War die durch einen Verkehrsunfall verletzte Denise Darvall wirklich bereits tot, als sie ins Hospital eingeliefert und so ungewollt und ungefragt zur »Organspenderin« wurde? Nach den damals geltenden standesrechtlichen Kriterien musste diese Frage verneint werden. Denn anders konnte der kurzfristige Erfolg der Transplantation nicht erklärt werden, galt doch der Herz-Kreislauftod damals noch als das einzige eindeutige Todeskriterium. Denise Darvall erlitt zwar irreversible Hirnverletzungen, wurde aber intensivmedizinisch versorgt, bis die Herzentnahme ihr Leben beendete.

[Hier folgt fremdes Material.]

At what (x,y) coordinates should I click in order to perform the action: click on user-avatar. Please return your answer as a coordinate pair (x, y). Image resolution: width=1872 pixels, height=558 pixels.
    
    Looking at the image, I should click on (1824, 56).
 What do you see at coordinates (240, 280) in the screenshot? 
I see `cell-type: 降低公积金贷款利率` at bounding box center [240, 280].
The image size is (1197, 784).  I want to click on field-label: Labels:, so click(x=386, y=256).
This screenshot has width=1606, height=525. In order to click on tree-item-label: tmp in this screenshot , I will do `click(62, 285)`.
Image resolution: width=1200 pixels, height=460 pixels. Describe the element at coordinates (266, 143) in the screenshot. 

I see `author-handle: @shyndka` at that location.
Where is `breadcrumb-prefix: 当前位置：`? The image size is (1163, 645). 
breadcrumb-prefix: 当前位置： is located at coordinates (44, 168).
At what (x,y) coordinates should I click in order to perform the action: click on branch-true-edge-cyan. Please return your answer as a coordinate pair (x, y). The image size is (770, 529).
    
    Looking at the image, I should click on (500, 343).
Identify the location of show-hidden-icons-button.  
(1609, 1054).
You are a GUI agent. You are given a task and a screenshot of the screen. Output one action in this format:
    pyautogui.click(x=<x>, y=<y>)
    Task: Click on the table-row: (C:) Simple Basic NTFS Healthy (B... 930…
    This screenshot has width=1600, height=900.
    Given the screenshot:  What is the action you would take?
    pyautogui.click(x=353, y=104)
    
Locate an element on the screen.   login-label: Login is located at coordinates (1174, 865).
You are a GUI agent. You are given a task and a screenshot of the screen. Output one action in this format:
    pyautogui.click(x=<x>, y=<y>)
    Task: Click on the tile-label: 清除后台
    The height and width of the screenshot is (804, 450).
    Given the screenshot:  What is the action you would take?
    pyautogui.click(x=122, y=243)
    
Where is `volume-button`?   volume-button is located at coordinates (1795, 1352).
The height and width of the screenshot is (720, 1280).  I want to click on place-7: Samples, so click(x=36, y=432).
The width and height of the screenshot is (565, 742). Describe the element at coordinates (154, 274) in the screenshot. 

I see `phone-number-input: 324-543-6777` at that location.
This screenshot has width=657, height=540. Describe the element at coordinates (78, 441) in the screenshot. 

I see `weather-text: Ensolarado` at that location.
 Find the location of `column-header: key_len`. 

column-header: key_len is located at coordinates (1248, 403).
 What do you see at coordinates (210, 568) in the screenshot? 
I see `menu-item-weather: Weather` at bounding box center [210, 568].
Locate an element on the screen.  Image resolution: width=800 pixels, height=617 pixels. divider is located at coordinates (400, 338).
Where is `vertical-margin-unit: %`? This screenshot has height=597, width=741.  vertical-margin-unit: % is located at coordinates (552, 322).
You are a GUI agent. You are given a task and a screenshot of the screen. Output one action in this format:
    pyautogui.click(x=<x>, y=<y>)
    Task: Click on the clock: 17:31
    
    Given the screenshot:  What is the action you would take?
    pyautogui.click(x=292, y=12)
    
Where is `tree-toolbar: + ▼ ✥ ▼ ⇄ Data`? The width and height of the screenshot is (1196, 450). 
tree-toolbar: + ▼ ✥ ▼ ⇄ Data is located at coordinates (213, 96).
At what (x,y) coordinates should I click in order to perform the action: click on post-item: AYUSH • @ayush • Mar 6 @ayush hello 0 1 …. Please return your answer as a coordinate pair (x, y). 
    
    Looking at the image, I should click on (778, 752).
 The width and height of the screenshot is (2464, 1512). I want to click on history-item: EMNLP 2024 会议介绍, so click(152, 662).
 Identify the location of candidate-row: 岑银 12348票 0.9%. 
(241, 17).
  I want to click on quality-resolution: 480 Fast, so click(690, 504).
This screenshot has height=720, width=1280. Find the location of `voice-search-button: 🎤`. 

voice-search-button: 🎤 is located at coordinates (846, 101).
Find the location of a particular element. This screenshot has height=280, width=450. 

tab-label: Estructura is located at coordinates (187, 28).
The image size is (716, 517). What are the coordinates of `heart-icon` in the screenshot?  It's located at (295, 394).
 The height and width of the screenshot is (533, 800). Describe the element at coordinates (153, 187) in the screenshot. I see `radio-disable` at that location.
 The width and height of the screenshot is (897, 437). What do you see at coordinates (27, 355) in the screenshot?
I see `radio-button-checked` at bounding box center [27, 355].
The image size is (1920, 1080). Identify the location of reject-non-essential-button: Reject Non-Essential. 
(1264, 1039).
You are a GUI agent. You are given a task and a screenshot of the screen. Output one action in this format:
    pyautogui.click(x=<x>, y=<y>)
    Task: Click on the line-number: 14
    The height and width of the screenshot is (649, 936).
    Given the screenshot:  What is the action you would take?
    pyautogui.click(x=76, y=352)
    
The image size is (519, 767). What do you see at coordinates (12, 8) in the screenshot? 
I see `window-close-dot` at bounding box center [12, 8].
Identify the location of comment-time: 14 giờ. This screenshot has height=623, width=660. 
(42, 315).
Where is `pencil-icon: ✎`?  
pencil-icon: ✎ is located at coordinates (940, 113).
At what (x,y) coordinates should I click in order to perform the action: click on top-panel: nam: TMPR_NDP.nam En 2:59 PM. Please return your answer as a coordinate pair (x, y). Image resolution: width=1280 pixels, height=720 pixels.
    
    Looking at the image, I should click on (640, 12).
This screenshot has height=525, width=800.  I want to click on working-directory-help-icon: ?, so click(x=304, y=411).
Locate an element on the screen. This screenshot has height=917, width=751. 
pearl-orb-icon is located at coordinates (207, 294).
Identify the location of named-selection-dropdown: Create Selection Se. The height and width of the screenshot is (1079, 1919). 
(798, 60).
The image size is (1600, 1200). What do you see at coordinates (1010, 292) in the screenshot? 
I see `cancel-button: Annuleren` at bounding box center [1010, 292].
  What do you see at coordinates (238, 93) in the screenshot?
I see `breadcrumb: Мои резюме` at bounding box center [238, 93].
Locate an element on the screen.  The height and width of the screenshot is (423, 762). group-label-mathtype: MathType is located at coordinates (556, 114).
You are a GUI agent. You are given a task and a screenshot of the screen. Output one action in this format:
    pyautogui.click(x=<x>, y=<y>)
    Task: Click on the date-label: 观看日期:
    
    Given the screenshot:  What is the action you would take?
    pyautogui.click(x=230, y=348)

Barnard: »Ich hätte nicht operieren dürfen.«
Fragen der Zustimmung waren ebenso schnell geregelt wie die juristischen. Denise Darvall war bei einem Bummel mit ihrer Mutter von einem Auto angefahren worden. Die Mutter starb noch an der Unfallstelle und Denise erlitt eine irreparable Kopfverletzung. Vater Edward Darvall konnte schnell überzeugt werden und erteilte seine Zustimmung für die Organentnahme. Nachdem das sogenannte irreversible Hirnversagen festgestellt war, stellte Barnard, wie er selber schreibt, das Beatmungsgerät ab und öffnete den Brustkorb, als bei ihrem Herzen das Kammerflimmern eingesetzt hatte.42 Bei dem 55-jährigen Organempfänger Louis Washkansky beendete eine Lungenentzündung das »Transplantationswunder« nach 18 Tagen. Als der Patient verstarb, kam Barnard, wie er in seinen Erinnerungen schreibt, zu der verspäteten Erkenntnis: »Ich hätte nicht operieren dürfen.« Die Behandlung zur Vermeidung der Abstoßung des fremden Herzens hatte die Widerstandskraft des Patienten derart geschwächt, dass tödliche Organismen über eine Kanüle ungehindert in den Körper eindringen konnten. Zudem hatte Louis Washkansky Diabetes, war geschwächt. Erst 1982 kommt Cyclosporin A zur Verhinderung der Abstoßung eines Organs auf den Markt und wird von der Schweizer Firma Sandoz (heute Novartis) als immunsuppressives Medikament unter der Bezeichnung Sandimmun verkauft.
Der nächste Herzempfänger, der Zahnarzt Philip Blaiberg (1909 – 1969), dem Barnard am 2. Januar 1968 ebenfalls ein Ersatzherz implantierte, überlebte 593 Tage. Bei aller Begeisterung ließ Kritik nicht lange auf sich warten. Das dritte Herz entnahm Barnard einem Patienten, ohne zuvor die Einwilligung der Angehörigen einzuholen.
Sowjetische Ärzte erklärten der Weltöffentlichkeit, der Spender des Herzens für Blaiberg könnte noch leben, wenn Barnard ihn nicht zu früh für tot erklärt hätte.